Karl,
Why haven't you given the option to upgrade to bigger then 32MB NVRAMs ? It seems as a logical upgrade path for heavy write-based installations.
How can I check what's the utilization of the NVRAM (if my triggers are more "full NVRAM" or "10sec.") ?
Eyal.
Karl Swartz wrote:
This will affect write performance. In essence, there will only be half as much space in NVRAM to hold write data before flushing to disk, so you will most likely end up flushing to disk more often.
Yea, I figured as such, but I was looking for a more quantative answer. Our CPU isn't that taxed, so in theory would we not notice any performance hit? I mean, regardless of the amount of NVRAM, the info has to be written back - I would just imagine that less ram means more writes. How does this factor into the big picture of "performance of the filer" ?

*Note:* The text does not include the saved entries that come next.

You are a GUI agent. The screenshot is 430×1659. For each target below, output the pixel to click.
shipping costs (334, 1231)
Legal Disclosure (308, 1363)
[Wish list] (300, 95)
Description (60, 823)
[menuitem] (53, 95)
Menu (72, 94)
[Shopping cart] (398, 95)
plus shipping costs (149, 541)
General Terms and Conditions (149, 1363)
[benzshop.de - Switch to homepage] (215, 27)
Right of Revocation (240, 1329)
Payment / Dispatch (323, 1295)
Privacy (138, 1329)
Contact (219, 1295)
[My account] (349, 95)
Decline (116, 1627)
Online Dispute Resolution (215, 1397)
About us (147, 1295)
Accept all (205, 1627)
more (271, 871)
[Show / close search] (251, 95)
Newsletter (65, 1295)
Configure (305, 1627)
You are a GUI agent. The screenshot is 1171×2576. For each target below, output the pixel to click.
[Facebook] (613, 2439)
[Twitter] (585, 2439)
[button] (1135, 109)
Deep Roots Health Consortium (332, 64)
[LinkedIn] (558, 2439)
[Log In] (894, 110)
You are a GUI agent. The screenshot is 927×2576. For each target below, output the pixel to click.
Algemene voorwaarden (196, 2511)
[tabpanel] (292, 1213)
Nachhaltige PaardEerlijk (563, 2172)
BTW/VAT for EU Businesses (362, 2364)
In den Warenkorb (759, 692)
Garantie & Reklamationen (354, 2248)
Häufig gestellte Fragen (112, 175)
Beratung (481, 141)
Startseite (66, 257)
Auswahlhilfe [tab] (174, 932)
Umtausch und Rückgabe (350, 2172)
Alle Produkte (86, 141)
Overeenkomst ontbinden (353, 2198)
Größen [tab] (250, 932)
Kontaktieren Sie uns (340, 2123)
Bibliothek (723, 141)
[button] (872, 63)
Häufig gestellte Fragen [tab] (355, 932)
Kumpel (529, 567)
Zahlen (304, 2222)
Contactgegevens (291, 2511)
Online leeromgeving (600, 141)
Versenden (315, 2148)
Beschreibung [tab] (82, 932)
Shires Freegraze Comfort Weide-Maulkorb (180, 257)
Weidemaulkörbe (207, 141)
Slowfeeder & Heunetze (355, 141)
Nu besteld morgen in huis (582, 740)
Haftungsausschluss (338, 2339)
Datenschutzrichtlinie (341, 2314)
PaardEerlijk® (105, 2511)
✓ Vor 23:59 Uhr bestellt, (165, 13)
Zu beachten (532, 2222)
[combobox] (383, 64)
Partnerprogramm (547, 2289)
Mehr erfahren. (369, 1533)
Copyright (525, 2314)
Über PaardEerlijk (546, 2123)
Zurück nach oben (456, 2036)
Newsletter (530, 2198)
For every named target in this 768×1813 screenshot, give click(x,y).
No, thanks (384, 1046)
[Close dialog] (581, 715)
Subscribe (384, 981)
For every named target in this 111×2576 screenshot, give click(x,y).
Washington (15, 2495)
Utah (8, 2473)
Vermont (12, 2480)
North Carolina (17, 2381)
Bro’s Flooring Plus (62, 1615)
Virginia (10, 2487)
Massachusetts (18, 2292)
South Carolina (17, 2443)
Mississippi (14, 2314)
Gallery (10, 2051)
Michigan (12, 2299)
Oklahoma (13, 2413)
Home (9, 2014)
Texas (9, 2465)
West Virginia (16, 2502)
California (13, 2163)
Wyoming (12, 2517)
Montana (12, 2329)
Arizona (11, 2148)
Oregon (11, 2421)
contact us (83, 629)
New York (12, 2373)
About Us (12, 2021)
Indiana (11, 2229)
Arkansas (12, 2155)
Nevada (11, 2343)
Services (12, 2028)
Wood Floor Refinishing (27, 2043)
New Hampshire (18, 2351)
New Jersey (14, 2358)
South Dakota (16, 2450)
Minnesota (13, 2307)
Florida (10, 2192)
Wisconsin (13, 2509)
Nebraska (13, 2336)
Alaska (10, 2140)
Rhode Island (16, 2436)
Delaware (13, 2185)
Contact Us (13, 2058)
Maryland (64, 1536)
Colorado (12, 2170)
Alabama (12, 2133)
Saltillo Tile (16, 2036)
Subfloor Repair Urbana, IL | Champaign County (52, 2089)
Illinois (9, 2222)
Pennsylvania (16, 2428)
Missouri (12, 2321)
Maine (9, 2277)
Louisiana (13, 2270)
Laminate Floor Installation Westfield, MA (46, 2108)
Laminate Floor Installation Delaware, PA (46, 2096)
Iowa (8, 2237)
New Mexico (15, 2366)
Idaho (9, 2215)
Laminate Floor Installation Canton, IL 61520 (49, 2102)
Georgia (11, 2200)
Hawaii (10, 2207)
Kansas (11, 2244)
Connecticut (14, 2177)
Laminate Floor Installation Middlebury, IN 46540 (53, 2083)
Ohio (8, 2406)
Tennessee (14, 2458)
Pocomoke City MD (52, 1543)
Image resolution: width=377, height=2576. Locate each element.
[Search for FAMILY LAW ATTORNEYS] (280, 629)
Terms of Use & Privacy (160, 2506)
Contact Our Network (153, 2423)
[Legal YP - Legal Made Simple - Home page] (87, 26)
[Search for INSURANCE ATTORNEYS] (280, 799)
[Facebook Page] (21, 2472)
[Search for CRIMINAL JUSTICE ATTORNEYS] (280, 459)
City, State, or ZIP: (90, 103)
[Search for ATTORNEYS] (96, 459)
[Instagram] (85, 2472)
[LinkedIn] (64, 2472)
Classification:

It depends. When a filer boots, it partitions the available NVRAM into two equal chunks. (If it is a member of a cluser, "available" NVRAM is half of the physical NVRAM with the other half belonging to the cluster partner.) Data and metadata writes are logged to the first chunk until one of two events triggers the establishment of a new consistency point on disk, which consists of writing out all of the logged writes while sending new writes to the other NVRAM chunk. The trigger events are
(1) the current chunk becomes full (2) ten seconds have elapsed since the last CP (longer for NetCache)
If your write rate is sufficiently low, such that the timer will trigger the start of a new CP when less than half of the NVRAM chunk is used, then taking out half of the NVRAM should have no performance impact at all. (Someone else mentioned that in an F330, NVRAM will be interleaved if you have 8 MB but not if you have 2 MB -- and may or may not with 4 MB. That's true, and will impact write performance, but if you have relatively few writes and the CPU doesn't have anything better to do, the impact probably won't be significant.)